As Abrahams once told Crackedone of the funniest jokes that hasn’t “timed out” in The Naked Gun is the moment in which Frank Drebin says, while reflecting on a recent breakup: “Everywhere I look, something reminds me of her” while driving past a well-endowed power plant. “People are going to get that joke for all eternity, I think,” Abrahams speculated. 

Perhaps that was Abrahams’ real gift. Despite the fact that so many of his movies were ostensibly parodies of now dated pop-culture relics, the jokes ended up transcending their source material, which is no easy feat. For example, Airplane! was a send-up of the Airport disaster movies (and specifically patterned off of 1957’s Zero Hour).

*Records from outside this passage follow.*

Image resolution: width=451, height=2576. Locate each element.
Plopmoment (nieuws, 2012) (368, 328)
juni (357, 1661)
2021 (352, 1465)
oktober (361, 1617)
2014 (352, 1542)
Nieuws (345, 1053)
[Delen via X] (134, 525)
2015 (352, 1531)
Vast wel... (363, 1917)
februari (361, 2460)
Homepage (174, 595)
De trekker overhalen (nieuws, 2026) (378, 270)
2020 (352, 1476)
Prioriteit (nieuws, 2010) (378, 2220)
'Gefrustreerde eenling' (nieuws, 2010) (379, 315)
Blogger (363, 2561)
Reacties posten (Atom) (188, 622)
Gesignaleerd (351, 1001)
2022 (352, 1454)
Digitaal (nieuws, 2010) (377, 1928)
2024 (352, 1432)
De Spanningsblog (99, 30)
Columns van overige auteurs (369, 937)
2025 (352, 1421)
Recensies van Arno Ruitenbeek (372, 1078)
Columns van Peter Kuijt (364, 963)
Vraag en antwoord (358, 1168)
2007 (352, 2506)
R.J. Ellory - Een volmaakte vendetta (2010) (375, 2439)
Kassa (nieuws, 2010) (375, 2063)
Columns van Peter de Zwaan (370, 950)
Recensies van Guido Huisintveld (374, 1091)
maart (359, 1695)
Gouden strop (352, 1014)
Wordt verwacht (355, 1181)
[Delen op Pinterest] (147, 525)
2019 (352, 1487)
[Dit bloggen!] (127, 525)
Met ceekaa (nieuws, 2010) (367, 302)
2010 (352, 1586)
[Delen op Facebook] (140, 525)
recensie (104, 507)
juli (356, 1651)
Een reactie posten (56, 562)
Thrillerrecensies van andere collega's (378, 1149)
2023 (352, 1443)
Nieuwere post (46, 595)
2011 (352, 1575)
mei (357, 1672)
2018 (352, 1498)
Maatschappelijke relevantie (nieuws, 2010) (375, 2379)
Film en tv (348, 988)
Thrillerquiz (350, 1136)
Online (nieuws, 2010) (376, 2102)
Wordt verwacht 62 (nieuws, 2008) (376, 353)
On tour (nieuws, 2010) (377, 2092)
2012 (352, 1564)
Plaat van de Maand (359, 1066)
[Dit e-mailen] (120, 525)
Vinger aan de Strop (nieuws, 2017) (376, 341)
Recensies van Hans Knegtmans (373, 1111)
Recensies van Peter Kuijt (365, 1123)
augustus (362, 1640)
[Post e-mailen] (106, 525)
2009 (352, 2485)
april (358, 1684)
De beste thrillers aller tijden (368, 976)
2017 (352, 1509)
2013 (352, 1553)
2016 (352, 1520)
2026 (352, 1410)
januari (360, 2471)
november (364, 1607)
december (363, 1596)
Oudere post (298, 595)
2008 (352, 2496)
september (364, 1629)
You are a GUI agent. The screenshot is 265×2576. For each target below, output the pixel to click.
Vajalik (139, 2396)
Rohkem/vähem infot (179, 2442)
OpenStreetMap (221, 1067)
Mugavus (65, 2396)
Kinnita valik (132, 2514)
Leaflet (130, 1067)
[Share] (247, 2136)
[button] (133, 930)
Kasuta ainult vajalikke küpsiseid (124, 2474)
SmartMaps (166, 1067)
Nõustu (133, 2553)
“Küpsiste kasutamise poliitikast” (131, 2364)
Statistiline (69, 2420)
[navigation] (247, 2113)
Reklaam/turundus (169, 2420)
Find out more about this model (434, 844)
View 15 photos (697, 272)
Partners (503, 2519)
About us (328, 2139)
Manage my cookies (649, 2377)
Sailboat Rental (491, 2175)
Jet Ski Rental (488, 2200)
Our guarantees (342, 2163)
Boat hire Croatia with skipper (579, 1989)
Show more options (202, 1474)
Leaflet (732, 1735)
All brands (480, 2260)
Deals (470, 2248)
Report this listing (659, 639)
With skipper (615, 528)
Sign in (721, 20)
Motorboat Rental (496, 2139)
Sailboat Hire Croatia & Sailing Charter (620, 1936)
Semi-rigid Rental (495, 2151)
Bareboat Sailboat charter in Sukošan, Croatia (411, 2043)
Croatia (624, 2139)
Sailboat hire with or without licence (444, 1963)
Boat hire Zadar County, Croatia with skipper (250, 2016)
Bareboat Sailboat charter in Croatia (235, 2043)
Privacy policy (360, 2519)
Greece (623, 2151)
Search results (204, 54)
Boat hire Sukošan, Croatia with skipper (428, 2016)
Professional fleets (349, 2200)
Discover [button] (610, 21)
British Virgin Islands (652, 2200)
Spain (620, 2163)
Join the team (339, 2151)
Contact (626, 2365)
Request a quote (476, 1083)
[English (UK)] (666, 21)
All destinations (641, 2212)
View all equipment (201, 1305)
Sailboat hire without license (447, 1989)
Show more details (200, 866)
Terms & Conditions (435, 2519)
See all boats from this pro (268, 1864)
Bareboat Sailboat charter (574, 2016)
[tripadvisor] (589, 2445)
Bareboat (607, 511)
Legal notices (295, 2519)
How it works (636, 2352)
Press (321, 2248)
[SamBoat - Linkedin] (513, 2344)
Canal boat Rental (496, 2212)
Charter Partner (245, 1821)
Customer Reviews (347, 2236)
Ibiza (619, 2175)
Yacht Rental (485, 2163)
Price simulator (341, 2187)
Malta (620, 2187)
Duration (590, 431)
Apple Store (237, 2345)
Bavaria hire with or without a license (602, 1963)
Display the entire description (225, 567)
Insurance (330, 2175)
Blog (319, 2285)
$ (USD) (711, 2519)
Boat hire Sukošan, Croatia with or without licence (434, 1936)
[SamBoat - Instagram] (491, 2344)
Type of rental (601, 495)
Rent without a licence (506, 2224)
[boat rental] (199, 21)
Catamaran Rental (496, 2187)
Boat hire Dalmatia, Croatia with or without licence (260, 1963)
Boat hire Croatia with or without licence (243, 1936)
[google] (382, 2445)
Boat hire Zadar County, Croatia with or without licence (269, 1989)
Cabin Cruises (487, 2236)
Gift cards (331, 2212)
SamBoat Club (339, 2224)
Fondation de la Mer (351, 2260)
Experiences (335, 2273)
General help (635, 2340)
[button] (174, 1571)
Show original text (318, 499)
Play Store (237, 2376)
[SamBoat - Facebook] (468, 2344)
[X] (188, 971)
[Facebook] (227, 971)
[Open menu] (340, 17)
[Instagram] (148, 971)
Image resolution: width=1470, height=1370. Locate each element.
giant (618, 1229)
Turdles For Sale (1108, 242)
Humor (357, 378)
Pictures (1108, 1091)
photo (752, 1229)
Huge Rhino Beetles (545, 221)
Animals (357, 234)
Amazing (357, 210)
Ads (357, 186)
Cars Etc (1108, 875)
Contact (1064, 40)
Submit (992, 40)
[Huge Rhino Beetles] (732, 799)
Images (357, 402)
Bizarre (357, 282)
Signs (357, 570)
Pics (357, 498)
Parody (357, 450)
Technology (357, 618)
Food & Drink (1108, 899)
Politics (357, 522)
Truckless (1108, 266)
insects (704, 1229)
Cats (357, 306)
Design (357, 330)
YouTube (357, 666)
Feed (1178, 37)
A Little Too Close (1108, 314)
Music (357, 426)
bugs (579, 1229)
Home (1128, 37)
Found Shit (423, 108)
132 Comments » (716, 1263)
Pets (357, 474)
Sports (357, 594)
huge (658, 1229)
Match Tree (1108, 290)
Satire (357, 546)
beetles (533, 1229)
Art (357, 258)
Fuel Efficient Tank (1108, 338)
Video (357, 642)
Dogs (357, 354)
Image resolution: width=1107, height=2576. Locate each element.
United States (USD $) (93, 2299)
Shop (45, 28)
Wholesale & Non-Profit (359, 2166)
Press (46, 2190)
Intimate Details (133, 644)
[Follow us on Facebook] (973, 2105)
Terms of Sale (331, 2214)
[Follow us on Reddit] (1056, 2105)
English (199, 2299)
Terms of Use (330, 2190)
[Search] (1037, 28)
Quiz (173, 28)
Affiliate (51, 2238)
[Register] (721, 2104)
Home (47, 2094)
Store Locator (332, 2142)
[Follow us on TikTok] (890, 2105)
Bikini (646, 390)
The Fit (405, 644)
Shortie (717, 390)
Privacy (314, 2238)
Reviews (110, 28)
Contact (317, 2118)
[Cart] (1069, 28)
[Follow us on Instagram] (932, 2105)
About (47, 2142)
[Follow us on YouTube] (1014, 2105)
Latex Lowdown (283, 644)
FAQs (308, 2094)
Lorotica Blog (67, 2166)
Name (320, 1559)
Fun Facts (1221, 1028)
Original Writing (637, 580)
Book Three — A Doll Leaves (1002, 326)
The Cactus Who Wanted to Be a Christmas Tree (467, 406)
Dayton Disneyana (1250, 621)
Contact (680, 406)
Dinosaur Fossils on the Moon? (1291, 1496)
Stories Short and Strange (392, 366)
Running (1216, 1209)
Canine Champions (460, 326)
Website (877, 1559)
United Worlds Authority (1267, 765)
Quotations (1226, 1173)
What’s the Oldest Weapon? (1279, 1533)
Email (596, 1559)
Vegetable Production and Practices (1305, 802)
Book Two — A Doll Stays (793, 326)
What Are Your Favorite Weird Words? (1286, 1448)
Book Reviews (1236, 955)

But while hardly anybody remembers Airport these days, “Don’t call me Shirley” will no doubt live on forever. 

Even Top Secret!, which was an inspired Frankenstein of a satire, lampooning both war movies and goofy Elvis musicals, has subsequently been embraced as a cult hit after disappointing at the box office in 1984. Some of the more brilliant sight gags from that film have taken on a new life in the social media age, again, outliving its satirical targets. 

It’s difficult to properly sum up the career of someone whose work has been a constant source of joy and inspiration for so many people. Let’s just say that we hope his funeral goes better than the one held for Pete “Dead Meat” Thompson.